Et puis, il y a cette petite bourgade de Lulaby. Perdue on ne sait où, avec ses dinners, son parc d’attractions et l’attrait irrésistible de la capitale pour tous les adolescents qui y vivent.

Rémi Giordano aborde des thèmes essentiels. La découverte de la sexualité, l’homosexualité, le rejet, l’amour, chez l’adolescent. Il est question d’isolement, de solitude. C’est un texte qui flirte parfois avec la science-fiction et un érotisme rare s’en dégage.

Surtout, Lulaby pourrait être la ville où nous avons grandi. Lola pourrait être la meilleure amie que nous avons eue, Léo pourrait être le garçon que nous avons été.


Sortie le 4 avril 2013
294 pages, 16,00 €
ISBN 978-2-36626-005-2

Disponible en poche.
Paru fin mai 2014


A propos de l'auteur


 

Ils en parlent

 

Extrait

« Cette nuit, j’ai rêvé de Lulaby. J’ai revu sa rue commerçante, son pavé brûlant sous un soleil de plomb. Son parc d’attraction abandonné en lisière de la ville. J’ai revu la campagne de Lulaby où j’aimais courir à l’abri des regards. J’ai revu sa piscine. Sa piscine abandonnée. La surface est calme. Son eau bleu, pâle. Le plongeoir rouillé surplombe le carrelage sec. J’ai revu ma maison. De plein pied. Avec ses volets en bois lustré. J’ai revu la maison de Lola, grande et majestueuse, cachée derrière une haie d’imposants sapins. Hier, j’ai rêvé de Lulaby. Lulaby qui a forgé mes rêves.

Lulaby est une petite bourgade calme à l’écart du désert. De petit village reculé, la ville est devenue au fil des années une terre d’exploitation importante. La renommée de la cité s’est faite grâce à la construction d’un parc d’attractions à l’Est qui attire chaque année un nombre grandissant de visiteurs. Paradoxalement, pas plus de la moitié des habitants de Lulaby ne s’est rendue dans ce parc. La proximité crée-t-elle un manque d’envie ? Quand le rêve est à porter de main, il est fort possible de le laisser en stand by. On pourra toujours s’y rendre, un jour ou l’autre. Jamais.

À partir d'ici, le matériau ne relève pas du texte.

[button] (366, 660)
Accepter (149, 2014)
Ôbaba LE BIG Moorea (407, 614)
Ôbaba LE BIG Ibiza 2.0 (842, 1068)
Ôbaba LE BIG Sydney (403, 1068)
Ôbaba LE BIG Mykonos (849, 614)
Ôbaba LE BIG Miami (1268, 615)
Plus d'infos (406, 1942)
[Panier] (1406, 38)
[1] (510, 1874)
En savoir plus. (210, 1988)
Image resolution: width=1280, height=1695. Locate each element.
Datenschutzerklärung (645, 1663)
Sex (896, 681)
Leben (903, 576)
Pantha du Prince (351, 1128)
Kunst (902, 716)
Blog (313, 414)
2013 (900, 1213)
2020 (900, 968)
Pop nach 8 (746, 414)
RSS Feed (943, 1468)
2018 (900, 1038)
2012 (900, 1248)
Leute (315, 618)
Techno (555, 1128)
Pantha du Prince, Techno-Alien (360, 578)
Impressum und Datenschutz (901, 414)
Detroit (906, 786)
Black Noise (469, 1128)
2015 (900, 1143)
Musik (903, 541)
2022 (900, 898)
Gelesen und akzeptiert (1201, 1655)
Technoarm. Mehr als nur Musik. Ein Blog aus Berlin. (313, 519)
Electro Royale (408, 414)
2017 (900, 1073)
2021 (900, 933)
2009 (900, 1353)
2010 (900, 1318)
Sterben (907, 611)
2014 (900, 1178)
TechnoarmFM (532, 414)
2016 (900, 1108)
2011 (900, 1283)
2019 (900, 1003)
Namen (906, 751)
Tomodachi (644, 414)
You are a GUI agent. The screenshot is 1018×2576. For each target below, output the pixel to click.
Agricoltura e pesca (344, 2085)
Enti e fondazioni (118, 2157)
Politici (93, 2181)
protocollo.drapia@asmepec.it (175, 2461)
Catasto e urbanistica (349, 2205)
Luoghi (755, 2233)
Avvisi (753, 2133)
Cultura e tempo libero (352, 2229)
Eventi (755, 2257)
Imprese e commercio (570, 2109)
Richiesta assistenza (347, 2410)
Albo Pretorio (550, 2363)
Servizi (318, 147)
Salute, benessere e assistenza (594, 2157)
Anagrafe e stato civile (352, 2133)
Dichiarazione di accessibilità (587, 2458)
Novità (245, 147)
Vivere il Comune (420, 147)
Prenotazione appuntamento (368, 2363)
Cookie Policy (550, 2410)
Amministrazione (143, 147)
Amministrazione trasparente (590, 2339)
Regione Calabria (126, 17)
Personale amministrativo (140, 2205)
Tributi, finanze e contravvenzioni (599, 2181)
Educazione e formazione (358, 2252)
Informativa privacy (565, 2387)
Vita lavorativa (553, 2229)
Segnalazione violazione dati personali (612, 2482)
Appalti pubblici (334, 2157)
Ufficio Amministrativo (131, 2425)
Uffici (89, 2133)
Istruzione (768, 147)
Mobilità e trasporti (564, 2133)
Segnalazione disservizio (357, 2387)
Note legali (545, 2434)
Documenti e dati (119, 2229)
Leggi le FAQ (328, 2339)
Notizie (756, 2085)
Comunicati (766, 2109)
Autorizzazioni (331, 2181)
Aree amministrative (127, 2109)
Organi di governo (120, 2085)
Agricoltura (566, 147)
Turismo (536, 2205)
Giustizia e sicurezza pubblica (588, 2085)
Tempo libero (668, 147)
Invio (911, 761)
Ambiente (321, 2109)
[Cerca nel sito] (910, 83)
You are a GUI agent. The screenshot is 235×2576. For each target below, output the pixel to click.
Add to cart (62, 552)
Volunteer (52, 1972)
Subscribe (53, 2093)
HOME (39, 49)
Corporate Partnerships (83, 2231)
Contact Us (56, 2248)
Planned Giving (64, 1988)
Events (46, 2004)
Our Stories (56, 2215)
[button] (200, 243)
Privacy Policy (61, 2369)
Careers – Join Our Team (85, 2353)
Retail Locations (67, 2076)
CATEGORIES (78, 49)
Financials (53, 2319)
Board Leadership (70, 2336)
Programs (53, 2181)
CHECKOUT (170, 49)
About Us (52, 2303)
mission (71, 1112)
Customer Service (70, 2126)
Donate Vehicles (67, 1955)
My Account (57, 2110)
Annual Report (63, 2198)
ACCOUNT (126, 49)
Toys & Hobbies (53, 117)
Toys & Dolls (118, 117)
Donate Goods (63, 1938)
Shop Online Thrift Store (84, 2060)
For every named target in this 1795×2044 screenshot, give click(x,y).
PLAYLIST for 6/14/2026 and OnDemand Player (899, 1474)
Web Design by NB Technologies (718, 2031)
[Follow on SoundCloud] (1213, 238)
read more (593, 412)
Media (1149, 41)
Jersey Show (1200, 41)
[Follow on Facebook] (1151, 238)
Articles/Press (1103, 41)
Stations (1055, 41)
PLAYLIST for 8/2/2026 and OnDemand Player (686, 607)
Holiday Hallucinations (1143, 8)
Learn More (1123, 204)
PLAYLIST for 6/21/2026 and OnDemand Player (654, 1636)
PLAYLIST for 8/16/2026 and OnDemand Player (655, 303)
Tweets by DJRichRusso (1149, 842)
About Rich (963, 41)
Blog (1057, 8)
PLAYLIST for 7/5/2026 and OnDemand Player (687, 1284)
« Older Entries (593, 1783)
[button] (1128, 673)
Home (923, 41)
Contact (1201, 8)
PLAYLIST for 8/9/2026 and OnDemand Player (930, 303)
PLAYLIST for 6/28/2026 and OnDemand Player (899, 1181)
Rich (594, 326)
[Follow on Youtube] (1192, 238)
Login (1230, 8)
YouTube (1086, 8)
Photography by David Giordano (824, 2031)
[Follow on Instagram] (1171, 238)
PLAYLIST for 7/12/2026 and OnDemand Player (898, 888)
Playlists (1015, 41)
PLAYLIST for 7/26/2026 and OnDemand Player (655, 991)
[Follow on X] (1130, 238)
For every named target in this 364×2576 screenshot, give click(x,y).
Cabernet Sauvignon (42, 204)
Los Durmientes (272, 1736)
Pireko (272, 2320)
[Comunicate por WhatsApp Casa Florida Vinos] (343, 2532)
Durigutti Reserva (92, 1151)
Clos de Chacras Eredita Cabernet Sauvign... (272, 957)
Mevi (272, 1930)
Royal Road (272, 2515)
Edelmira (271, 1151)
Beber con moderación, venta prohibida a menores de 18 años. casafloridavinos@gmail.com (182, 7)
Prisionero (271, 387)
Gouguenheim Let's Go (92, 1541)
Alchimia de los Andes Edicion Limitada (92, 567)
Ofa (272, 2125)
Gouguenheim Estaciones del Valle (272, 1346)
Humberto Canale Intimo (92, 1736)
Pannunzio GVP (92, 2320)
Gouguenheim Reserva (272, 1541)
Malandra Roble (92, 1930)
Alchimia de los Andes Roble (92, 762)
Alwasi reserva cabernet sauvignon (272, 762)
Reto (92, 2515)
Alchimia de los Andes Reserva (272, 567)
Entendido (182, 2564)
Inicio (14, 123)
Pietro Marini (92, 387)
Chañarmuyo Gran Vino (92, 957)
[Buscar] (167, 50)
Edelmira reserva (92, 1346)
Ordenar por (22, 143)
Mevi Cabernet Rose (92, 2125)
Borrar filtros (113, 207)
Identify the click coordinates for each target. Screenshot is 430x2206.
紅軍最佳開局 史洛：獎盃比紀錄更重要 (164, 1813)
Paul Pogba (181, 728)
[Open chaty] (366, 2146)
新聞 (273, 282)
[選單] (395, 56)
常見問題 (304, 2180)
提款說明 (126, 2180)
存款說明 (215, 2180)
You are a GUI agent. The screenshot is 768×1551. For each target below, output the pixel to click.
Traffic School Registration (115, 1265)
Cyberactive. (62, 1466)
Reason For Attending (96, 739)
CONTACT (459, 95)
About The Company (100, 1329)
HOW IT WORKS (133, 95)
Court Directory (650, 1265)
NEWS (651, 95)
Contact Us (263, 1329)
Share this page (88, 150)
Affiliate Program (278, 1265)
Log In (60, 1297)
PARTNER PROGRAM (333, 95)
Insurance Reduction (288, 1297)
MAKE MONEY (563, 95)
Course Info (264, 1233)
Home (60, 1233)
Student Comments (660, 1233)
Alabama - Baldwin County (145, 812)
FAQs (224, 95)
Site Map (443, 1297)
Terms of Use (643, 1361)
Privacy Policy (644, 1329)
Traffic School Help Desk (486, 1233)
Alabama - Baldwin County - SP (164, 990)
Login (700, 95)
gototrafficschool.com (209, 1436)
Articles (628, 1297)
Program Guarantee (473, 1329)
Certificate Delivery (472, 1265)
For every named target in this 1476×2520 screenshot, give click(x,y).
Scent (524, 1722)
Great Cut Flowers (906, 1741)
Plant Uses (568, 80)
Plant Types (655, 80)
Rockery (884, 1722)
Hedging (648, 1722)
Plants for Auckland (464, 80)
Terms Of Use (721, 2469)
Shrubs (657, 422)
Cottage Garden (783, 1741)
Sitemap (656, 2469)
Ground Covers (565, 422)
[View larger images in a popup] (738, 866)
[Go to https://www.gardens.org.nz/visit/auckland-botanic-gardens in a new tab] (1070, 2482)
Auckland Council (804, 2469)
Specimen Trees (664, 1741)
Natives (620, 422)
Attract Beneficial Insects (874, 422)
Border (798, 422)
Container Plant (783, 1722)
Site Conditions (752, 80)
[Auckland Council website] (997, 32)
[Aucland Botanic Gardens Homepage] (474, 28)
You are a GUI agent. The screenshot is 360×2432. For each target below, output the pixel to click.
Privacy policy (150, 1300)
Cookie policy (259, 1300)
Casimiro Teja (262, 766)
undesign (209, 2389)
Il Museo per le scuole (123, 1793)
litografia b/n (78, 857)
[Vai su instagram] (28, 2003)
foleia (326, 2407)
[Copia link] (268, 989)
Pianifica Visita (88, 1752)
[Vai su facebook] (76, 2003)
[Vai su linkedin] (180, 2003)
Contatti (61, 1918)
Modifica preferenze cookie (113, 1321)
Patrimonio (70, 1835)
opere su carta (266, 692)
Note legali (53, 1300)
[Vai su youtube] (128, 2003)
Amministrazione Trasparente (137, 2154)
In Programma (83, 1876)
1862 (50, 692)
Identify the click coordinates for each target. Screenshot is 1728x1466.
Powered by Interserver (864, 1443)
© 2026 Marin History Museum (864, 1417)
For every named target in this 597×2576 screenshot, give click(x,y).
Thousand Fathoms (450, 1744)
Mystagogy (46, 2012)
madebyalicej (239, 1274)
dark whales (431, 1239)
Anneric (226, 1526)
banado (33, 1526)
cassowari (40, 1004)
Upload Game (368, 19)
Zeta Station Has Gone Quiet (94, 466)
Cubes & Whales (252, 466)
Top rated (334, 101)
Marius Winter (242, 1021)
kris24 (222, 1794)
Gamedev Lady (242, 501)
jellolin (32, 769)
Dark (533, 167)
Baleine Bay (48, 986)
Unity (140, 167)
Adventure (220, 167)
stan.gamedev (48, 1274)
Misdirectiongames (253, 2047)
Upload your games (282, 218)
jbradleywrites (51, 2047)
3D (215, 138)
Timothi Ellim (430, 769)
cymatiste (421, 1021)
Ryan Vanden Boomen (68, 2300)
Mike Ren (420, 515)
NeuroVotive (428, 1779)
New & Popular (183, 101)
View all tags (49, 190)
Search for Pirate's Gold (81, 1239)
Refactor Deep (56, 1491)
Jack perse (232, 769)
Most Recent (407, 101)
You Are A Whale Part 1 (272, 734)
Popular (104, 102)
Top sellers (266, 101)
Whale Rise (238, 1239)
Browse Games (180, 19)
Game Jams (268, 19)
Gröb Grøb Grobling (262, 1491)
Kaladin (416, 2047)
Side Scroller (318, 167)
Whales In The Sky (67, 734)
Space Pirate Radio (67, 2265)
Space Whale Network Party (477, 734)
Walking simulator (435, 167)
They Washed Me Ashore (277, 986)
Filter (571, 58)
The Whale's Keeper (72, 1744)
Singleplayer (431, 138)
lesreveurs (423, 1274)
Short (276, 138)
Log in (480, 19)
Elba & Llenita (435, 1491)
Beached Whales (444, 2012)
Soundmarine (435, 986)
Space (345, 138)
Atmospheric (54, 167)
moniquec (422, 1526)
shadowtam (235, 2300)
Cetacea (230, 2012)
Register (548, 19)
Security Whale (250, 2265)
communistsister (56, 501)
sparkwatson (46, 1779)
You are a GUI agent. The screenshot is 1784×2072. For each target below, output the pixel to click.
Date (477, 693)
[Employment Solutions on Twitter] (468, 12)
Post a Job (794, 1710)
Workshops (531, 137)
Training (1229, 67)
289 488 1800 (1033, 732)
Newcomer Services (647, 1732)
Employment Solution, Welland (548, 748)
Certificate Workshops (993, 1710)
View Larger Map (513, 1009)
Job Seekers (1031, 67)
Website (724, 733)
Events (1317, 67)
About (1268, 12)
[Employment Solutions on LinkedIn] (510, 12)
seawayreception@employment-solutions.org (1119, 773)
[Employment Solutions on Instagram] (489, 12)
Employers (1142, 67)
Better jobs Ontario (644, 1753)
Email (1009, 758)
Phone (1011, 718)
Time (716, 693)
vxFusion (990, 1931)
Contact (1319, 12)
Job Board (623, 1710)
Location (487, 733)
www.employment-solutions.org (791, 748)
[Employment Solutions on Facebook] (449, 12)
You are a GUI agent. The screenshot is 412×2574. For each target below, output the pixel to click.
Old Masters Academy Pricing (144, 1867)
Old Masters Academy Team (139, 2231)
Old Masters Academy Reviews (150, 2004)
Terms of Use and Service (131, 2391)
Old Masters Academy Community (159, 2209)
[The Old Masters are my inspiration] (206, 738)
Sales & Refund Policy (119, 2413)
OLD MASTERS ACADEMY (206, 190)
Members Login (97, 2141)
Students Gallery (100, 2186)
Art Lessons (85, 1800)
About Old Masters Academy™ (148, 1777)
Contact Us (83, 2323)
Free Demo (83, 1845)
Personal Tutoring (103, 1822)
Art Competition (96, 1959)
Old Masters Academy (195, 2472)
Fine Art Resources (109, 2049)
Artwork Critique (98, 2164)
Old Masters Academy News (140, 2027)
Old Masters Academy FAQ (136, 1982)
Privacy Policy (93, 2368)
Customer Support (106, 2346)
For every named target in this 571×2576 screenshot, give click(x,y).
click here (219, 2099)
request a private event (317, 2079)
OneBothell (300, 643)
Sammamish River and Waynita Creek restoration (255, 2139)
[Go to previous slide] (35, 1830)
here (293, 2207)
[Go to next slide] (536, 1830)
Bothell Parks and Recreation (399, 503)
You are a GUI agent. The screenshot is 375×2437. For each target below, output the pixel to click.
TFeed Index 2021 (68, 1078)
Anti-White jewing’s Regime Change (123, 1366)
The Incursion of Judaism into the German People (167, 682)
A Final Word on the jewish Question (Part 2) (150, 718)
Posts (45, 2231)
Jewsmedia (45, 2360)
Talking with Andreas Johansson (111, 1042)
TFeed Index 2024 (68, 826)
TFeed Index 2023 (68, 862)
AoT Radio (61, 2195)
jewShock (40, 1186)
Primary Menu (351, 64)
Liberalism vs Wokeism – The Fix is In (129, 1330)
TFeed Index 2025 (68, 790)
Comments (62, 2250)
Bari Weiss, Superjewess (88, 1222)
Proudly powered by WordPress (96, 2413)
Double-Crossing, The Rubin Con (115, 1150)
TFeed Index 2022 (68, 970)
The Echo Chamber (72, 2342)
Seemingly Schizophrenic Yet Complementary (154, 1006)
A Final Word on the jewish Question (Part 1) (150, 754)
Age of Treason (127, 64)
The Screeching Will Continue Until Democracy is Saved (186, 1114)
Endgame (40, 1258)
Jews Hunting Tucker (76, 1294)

Lulaby est une bourgade comme les autres, elle possède en périphérie un immense centre commercial envahi de jeunes gens de tout âge les week-ends d’hiver. On y trouve de tout : des couches supra résistantes aux uniformes militaires. Lulaby compte aussi un bon nombre de dinners aux devantures vitrées et aux sièges en cuir rouge et dont l’enseigne scintille fièrement dans la nuit. L’ambiance y est toujours animée et badine. Les adolescents y sirotent des milkshakes colorés en fin de journée. Ils rêvent tous de quitter Lulaby pour la capitale. La ville les retient de manière inexorable. Inexplicable. Tentaculaire. Peu auront la chance de partir, de faire leur vie ailleurs. Ils deviendront à leur tour les piliers de ces rues bordées de cyprès et de sycomores. Des croix rouges barrent les troncs malades annonçant la sentence de mort que les branches, tristes, semblent avoir acceptée. Il existe un drive in aux portes de la ville qui ne déploie son écran qu’au début du mois de juillet. Il sert de parking le reste de l’année. »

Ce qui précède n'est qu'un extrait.